Welcome to Tekagami and Kyōgire, a digital exhibition featuring the collection of fragmented calligraphy at the University of Oregon.
In East Asia, calligraphy was (and to certain extent still is) considered the most noble form of art that could reveal the very essence of a person. Unlike pencils and pens we use for writing today, the traditional East Asian writing utensil was a brush with a rather flimsy tip made of varying materials, most typically horsehair. The softness of the tip gave a brush great fluidity and freedom of expression, while demanding of its user incredible self-discipline and control of one’s body. For this reason, all writing in East Asia was not just communication, but a performance. An accomplished hand, therefore, was revered, eagerly sought after, and studied.
In China, an emperor of the Tang Dynasty called Taizong (r. 626-649) famously ordered an authentic work by the greatest “calligraphy sage,” Wang Xizhi (303-361), to be buried with him upon his death. The fervor for not just studying but collecting calligraphy was shared in Japan throughout its history of writing, first among the intellectual elites, like the aristocrats, Buddhist clerics, and literati, but eventually among every stratum of society as the rate of literacy rose beginning in the seventeenth century.
This exhibition introduces two gems of UO’s collection of Japanese calligraphy: the album of calligraphy known as tekagami in the collection of the Knight Library Special Collections and UO Archives (SCUA), containing a total of 319 examples; and thirty-six individually mounted calligraphy fragments in the Jordan Schnitzer Museum of Art (JSMA). Together, the collection showcases some of the most beautiful and representative examples of Japanese calligraphy with a dizzying array of paper decoration, ranging in dates from the eighth to seventeenth centuries, and content from copied sacred scriptures, poetry slips, and narrative stories to personal letters.
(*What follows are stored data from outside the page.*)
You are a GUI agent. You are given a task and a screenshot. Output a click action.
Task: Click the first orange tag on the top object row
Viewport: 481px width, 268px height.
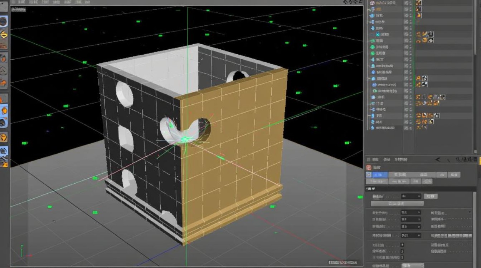pos(419,3)
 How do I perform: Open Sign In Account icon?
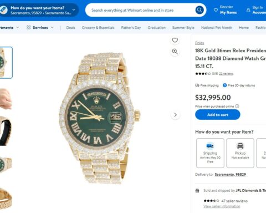click(x=248, y=10)
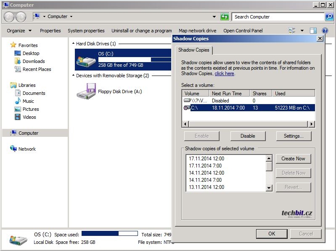Click the Disable button for selected volume

248,136
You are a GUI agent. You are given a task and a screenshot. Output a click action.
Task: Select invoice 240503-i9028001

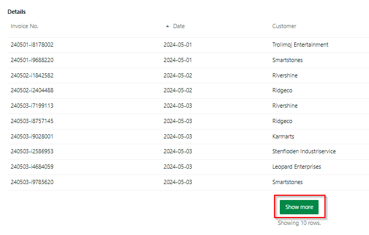(x=32, y=136)
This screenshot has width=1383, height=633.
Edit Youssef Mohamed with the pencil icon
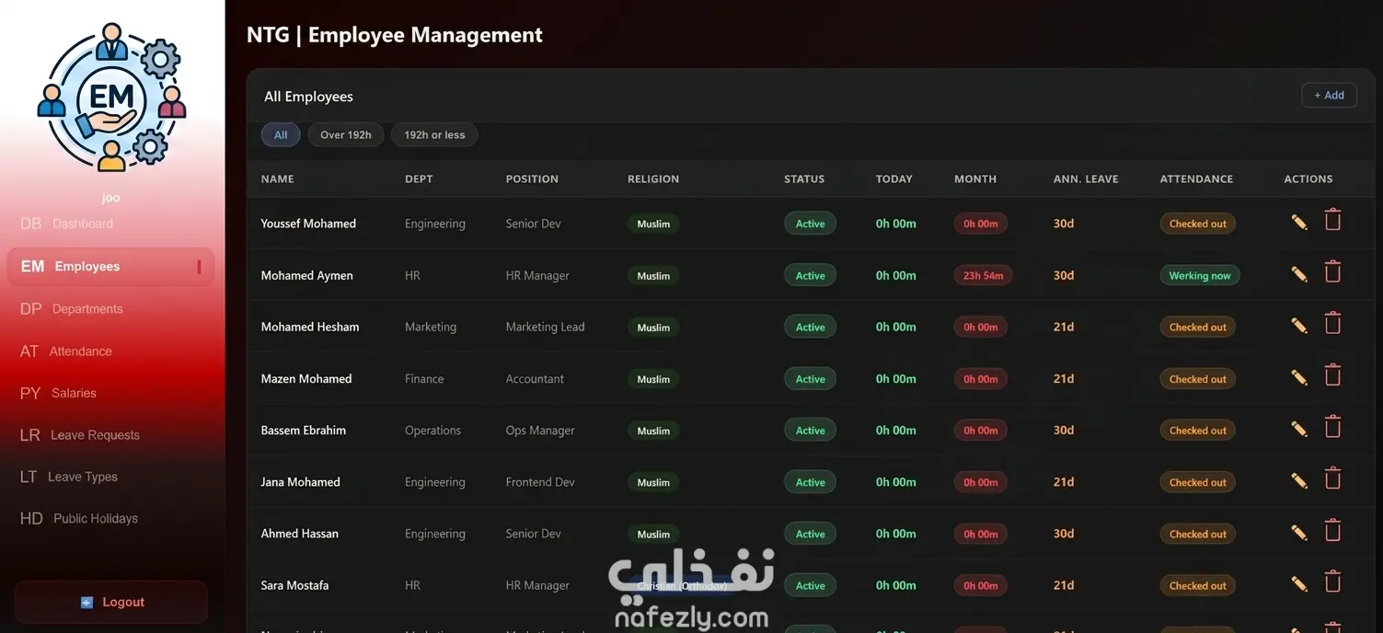[1299, 223]
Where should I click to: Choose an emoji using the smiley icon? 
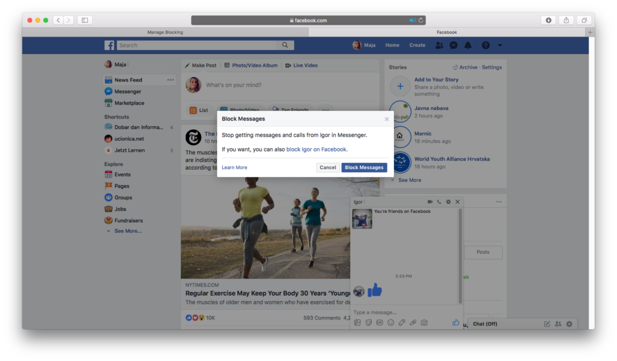[x=390, y=323]
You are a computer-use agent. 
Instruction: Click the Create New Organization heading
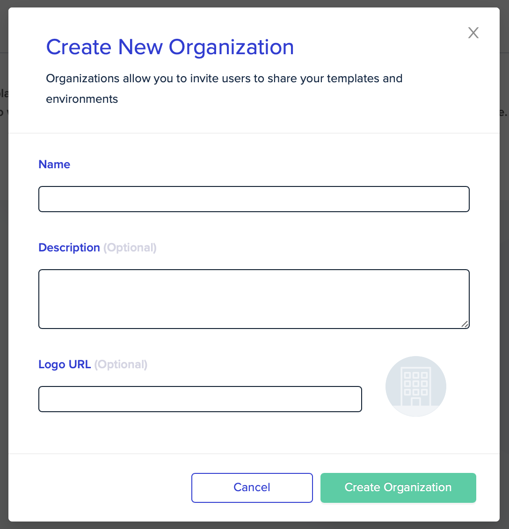(170, 47)
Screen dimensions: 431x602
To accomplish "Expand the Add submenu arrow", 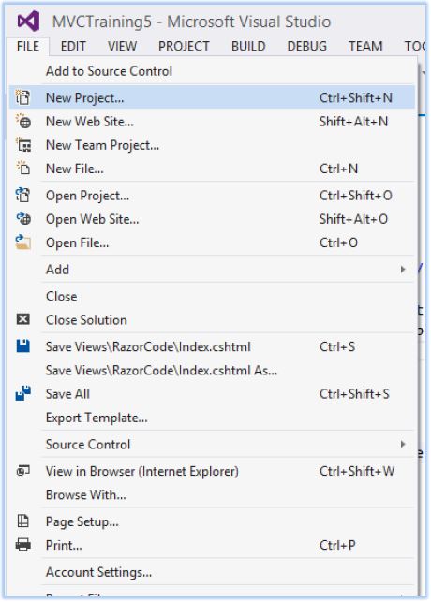I will [x=403, y=270].
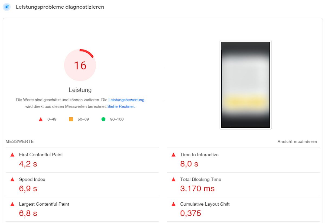325x223 pixels.
Task: Click the green circle legend icon for 90–100
Action: click(x=103, y=119)
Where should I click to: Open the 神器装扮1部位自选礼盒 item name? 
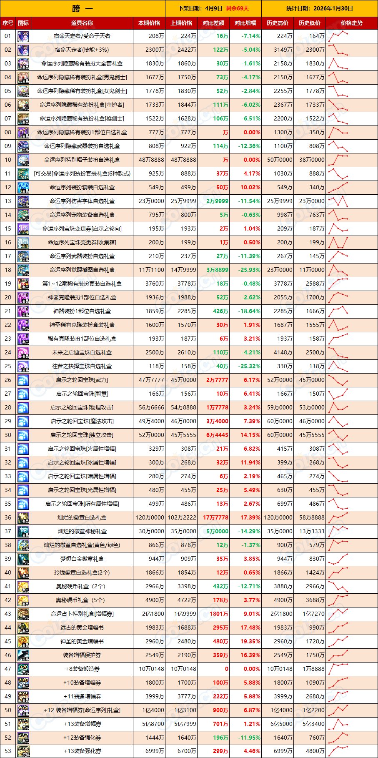82,311
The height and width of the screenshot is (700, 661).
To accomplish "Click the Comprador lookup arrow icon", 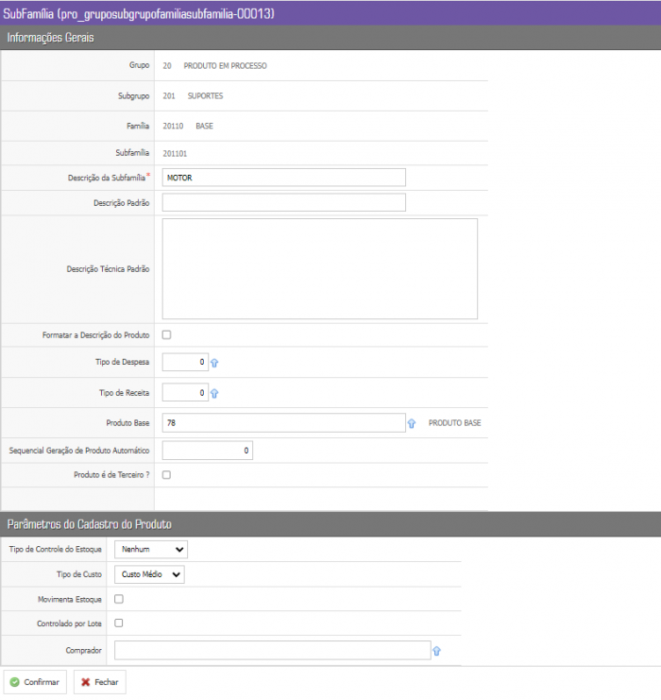I will coord(436,651).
The metadata for the calligraphy fragments included in this website are the fruits of research conducted by Akiko Walley during the Mellon fellowship period in 2019-20, but they are still a work-in-progress. Although incomplete, they are shared in hopes that they may spark interest in this material and contribute to the future discovery of other similar works in collections outside of Japan. The information will continue to be updated in the future.